In spite of these limitations, our study demonstrated that women residents in Japan are less likely to be confident about some basic skills and knowledge than are men, even adjusting for the number of clinical experiences. Previous studies suggested that lower confidence levels may have negative impacts on career satisfaction and even on decision making about continuing in the profession. The gender difference in clinical confidence may thus indicate an additional barrier women face in academic career development. Given that the number of women entering medicine is increasing, to attract and retain more women into the physician workforce, studies in this area require careful monitoring of self-confidence and further assessments. In this regard, quantitative research is useful for investigating the impact of lower confidence levels among women on their professional development, whereas qualitative research is useful for unveiling factors that influence the underestimation of self-confidence. In addition, an education program incorporated into the residency program that addresses gender difference is also important for helping young women physicians overcome barriers to career development in their future.

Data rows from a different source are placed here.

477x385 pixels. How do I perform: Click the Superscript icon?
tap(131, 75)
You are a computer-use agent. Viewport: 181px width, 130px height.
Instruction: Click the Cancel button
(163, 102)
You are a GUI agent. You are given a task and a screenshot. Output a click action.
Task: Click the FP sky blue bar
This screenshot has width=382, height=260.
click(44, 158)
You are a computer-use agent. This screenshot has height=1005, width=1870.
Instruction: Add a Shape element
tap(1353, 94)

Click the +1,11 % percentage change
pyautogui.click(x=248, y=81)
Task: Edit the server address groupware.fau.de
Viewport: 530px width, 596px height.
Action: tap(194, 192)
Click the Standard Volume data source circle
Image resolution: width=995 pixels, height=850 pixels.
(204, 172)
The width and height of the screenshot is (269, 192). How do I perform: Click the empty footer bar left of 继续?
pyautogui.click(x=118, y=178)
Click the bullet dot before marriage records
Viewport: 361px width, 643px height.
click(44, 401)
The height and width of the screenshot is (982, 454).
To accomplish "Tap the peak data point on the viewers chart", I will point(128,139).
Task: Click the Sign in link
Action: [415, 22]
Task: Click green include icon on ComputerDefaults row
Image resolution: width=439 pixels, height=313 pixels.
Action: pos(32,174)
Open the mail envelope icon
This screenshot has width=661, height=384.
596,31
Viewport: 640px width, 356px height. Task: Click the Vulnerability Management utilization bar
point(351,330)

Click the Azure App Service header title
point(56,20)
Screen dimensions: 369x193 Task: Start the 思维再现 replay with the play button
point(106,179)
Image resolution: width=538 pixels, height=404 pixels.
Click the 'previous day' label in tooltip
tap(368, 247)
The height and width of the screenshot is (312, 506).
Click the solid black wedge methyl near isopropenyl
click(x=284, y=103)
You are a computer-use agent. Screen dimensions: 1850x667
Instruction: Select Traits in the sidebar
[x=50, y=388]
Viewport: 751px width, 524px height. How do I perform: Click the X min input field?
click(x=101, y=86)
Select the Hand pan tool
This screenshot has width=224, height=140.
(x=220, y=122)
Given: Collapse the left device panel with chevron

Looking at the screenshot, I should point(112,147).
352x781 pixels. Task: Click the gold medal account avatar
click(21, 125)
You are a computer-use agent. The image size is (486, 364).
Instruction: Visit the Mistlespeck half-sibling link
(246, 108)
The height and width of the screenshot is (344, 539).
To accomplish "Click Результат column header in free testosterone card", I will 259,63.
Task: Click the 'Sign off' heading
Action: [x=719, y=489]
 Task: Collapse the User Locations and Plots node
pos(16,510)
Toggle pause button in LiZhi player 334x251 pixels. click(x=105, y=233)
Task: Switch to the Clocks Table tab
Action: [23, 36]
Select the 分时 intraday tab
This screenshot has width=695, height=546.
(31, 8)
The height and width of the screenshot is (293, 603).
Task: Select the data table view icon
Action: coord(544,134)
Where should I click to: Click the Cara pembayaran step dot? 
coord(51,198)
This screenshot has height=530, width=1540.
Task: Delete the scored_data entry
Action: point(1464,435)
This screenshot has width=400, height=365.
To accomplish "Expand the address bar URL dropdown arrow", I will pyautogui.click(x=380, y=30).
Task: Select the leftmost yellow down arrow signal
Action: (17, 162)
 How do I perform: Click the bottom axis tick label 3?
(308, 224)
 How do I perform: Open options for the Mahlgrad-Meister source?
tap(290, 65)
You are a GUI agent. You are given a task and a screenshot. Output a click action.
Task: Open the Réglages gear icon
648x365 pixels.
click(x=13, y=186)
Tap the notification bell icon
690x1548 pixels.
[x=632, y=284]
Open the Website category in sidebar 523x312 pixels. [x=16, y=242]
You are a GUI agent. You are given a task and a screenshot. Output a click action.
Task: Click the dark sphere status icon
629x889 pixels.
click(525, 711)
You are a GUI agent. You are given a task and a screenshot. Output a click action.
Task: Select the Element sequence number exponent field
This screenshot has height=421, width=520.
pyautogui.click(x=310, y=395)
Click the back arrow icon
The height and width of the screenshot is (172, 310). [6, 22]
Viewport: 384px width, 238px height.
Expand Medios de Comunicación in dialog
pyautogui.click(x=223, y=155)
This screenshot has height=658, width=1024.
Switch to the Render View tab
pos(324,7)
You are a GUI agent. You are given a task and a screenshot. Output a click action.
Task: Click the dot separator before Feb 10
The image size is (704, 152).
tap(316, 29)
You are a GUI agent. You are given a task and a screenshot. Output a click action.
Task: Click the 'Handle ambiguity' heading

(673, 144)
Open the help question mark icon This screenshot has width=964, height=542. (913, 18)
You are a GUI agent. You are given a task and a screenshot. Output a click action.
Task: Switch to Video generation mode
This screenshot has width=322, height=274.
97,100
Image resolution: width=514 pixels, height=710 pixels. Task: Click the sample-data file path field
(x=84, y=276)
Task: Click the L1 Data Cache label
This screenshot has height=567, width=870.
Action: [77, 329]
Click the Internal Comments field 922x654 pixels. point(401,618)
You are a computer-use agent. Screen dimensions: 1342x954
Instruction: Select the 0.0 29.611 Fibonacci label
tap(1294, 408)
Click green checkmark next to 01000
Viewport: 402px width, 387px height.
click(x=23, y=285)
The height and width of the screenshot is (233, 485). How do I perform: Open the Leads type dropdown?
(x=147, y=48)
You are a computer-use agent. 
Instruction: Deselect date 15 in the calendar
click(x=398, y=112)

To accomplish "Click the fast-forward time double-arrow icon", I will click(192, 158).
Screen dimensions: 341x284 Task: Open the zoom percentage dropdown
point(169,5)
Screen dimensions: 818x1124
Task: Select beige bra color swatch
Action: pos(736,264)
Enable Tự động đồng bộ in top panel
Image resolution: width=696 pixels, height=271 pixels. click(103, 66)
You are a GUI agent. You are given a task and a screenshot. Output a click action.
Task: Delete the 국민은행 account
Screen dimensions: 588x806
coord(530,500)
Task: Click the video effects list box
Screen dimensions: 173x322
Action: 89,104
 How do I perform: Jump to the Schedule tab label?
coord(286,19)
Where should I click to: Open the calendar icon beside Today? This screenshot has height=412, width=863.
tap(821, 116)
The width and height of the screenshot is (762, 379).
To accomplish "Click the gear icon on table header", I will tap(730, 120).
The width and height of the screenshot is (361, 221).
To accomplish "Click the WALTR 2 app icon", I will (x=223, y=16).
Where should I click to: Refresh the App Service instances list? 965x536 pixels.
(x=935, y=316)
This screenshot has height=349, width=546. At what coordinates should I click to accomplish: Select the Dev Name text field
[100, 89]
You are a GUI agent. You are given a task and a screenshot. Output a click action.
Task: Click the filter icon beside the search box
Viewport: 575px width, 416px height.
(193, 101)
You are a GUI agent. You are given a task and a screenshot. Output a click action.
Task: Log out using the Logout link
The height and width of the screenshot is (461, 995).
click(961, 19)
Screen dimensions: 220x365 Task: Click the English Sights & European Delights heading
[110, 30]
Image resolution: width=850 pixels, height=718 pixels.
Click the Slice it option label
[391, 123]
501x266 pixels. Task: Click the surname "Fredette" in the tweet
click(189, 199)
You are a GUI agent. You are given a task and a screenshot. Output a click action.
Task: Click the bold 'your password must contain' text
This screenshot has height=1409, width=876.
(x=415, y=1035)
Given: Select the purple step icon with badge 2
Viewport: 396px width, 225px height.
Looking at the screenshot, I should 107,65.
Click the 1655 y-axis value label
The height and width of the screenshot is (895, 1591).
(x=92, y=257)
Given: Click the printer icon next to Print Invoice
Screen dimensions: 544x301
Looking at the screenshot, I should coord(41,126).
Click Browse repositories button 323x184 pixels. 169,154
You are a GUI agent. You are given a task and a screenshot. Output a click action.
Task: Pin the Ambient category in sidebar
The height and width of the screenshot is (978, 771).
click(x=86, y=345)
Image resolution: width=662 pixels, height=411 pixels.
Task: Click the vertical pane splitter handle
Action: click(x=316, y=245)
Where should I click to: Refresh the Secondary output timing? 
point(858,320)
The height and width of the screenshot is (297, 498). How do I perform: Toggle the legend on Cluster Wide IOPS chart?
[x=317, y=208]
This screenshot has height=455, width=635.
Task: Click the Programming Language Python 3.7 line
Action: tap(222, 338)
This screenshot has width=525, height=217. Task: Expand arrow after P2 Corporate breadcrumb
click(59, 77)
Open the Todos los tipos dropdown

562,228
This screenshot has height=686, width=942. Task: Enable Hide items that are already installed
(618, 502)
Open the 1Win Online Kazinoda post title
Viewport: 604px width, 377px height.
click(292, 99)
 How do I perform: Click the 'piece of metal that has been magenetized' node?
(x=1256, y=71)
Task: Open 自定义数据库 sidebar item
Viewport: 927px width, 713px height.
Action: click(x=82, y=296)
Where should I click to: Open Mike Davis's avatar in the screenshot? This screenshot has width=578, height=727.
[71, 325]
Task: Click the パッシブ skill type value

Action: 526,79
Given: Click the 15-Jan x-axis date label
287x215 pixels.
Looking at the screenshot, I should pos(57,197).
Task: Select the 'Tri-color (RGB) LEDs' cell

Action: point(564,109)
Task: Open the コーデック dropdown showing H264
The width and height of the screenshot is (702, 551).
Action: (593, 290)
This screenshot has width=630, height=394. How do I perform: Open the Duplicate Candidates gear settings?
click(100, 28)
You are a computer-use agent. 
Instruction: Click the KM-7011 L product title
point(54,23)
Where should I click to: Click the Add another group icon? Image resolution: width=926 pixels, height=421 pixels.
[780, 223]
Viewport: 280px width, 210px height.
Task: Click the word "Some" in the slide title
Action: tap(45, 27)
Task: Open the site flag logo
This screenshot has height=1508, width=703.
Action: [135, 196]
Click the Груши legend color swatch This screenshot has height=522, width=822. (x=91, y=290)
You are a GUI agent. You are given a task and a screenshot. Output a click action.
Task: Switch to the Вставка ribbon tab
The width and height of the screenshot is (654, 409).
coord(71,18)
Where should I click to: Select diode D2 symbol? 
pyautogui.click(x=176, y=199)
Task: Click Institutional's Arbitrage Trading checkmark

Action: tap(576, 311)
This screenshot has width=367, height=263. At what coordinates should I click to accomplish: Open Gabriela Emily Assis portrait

The authors thank the reviewers and editor of Academic Medicine for their helpful comments, and Dr. Shunsaku Mizushima, Dr. Makoto Aoki, Dr. Hiroyoshi Endo, and Dr. Osamu Takahashi for their support of collecting data.
This study was supported in part by grant H17-Iryo-015 from the Ministry of Health, Labor, and Welfare of Japan.
This study was approved by the institutional review board of the Japanese Ministry of Health, Labor, and Welfare.
The opinions expressed in this article are those of the authors alone and do not reflect the views of the Japanese Ministry of Health, Labor, and Welfare.